# Audio Crackling



## IPv6Freely (Aug 8, 2017)

A few weeks ago I was noticing some crackling from the speakers while listening to podcasts (I don't notice it when playing music, likely because it's turned up too far!) and for a while either assumed it was the podcast audio itself, a bad bluetooth connection, or possibly even just blown speakers (again... loud music...)

Then yesterday I turned EAP on with a double tap of the stalk. No sound, but it turned on. My podcast also turned off. I turned the volume all the way down and turned EAP off. No sound. Turned EAP back on... no sound. Then a couple seconds later I tried it again and the sound was back, including the podcast audio (once I turned the volume back up). AFAIK regardless of the music volume I should still be hearing chimes from car functions like enabling EAP, right? 

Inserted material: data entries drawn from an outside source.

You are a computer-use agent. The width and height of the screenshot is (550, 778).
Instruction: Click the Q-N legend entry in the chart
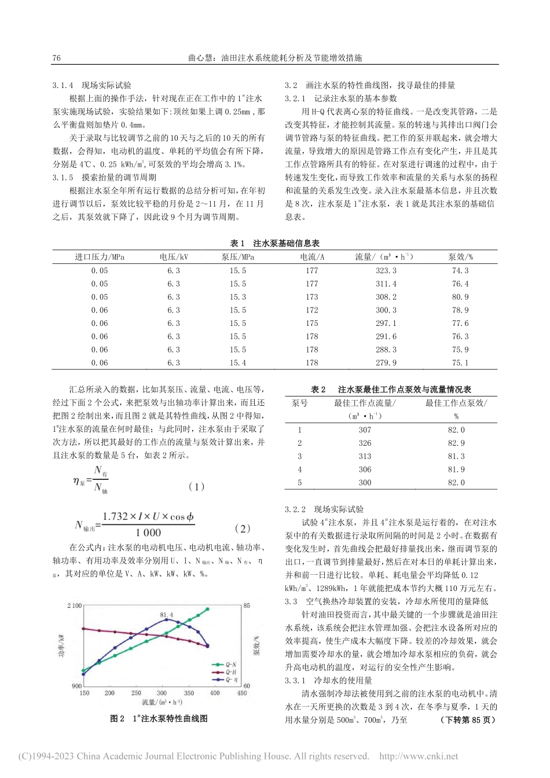(x=222, y=665)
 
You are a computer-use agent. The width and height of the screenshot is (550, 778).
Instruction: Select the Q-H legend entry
(x=222, y=671)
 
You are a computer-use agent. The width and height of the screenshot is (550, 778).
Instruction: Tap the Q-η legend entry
(x=222, y=678)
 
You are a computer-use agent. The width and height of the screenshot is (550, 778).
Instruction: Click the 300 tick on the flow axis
(x=162, y=693)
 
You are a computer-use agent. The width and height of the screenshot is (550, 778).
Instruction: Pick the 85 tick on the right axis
(x=247, y=605)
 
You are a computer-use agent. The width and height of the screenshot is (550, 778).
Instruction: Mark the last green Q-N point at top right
(x=208, y=609)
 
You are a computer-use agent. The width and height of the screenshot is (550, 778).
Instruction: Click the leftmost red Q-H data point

Anyone experienced this, or similar?


----------



## ravisorg (Jun 27, 2018)

I’ve heard the crackling from the front center speaker. I was worried I’d blown it at first but it only happens to me with certain songs and only when streaming radio. If I play the same song on my phone over Bluetooth it’s clear as a bell even when cranked full volume. I’ve come to the conclusion that the streaming service just has crappy encodes on certain songs (and perhaps when network conditions are poor it downgrades) and it’s nothing to do with the speakers (thankfully).


----------



## IPv6Freely (Aug 8, 2017)

ravisorg said:


> I've heard the crackling from the front center speaker. I was worried I'd blown it at first but it only happens to me with certain songs and only when streaming radio. If I play the same song on my phone over Bluetooth it's clear as a bell even when cranked full volume. I've come to the conclusion that the streaming service just has crappy encodes on certain songs (and perhaps when network conditions are poor it downgrades) and it's nothing to do with the speakers (thankfully).


Thanks, but unfortunately thats not the same issue I'm experiencing as I don't use any of the onboard streaming services.


----------



## Jay79 (Aug 18, 2018)

IPv6Freely said:


> Thanks, but unfortunately thats not the same issue I'm experiencing as I don't use any of the on board streaming services.

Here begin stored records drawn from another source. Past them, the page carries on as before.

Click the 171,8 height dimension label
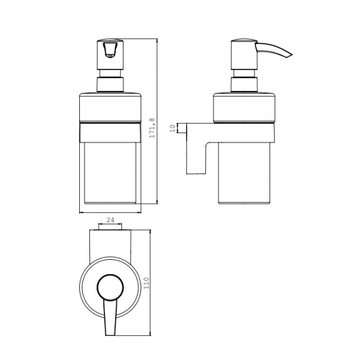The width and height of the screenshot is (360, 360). (152, 128)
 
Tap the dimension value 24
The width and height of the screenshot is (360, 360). (110, 220)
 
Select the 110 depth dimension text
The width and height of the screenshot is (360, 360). (146, 283)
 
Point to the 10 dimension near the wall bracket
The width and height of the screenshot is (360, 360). (174, 128)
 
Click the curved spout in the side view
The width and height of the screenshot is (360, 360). (273, 49)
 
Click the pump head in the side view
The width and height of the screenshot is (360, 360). (244, 54)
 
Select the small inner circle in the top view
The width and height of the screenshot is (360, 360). (110, 287)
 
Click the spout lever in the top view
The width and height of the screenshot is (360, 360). (110, 317)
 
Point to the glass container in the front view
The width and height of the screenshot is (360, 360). (110, 173)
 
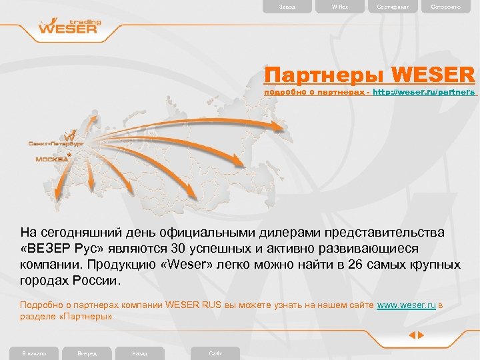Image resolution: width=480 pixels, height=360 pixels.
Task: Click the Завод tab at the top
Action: point(278,7)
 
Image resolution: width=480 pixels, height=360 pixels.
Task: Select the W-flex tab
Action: point(340,7)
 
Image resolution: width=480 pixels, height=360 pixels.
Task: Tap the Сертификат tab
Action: point(393,7)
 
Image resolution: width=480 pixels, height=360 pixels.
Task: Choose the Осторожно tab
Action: point(445,7)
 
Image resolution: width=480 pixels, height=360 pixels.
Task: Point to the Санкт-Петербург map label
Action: point(55,143)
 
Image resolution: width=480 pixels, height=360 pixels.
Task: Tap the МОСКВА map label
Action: point(53,159)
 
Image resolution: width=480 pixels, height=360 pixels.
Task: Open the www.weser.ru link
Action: point(407,305)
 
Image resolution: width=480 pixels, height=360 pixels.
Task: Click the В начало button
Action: point(34,353)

Sounds like a software glitch, try a hard reset and see if it cleans things up for you. If you had a blown speaker, you would know it. Also no sound when engaging Autopilot sounds very software related.


----------



## babula (Aug 26, 2018)

I believe it's a software issue. Happened to me a few times with past versions and was ways fixed with a restart.


----------



## garsh (Apr 4, 2016)

I had the "audio crackling" issue on my recent roadtrip. It was soon followed by all of my "idiot lights" flashing on while the autopilot display flashed off for a couple seconds before things came back. Then it did it again. I finally rebooted the car and things were back to normal.

It seems that "crackling audio" is the "canary in the coal mine" for a runaway process eating up CPU cycles. The next time I hear it, I'm just going to preemptively reboot.


----------



## Joaquin (Jan 15, 2018)

I had this same issue today. When it happens, music stops, and even the turn lights indicators sounds stops. Happened several times, and always coming back by itself after 4-5 seconds.

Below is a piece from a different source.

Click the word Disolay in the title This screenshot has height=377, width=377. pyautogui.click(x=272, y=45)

Tried a "soft reset" (no pedal press) but dit not help much... I will try another reset tomorrow if the problem persist.


----------



## BigBri (Jul 16, 2016)

Not had the crackling audio recently but pausing the song and restarting it usually fixed that. I've had the no audio glitch before but found it was usually when I was getting in the car at the start of the day.


----------



## 101010 (Nov 28, 2018)

This afternoon I heard a crackling / popping sound every fraction of a second whenever the car made any sounds through the speakers; Slacker, radio, even the warning beeping sounds when approaching an obstacle. I tried holding both buttons on the steering wheel to reboot, but even after doing that it didn't help.


----------



## BlueMeanie (Aug 20, 2018)

This started for me this morning . . . I'm on a 'beta' software version. Everything that is 'new' is working great, but there are lots of these types of issues happening for me.


----------



## spkane (Jun 7, 2019)

I recently experienced something like this for the first time. In my case it was while trying out the Atari games. There were very loud static pops while playing any of the games. I have not noticed this any other time.


----------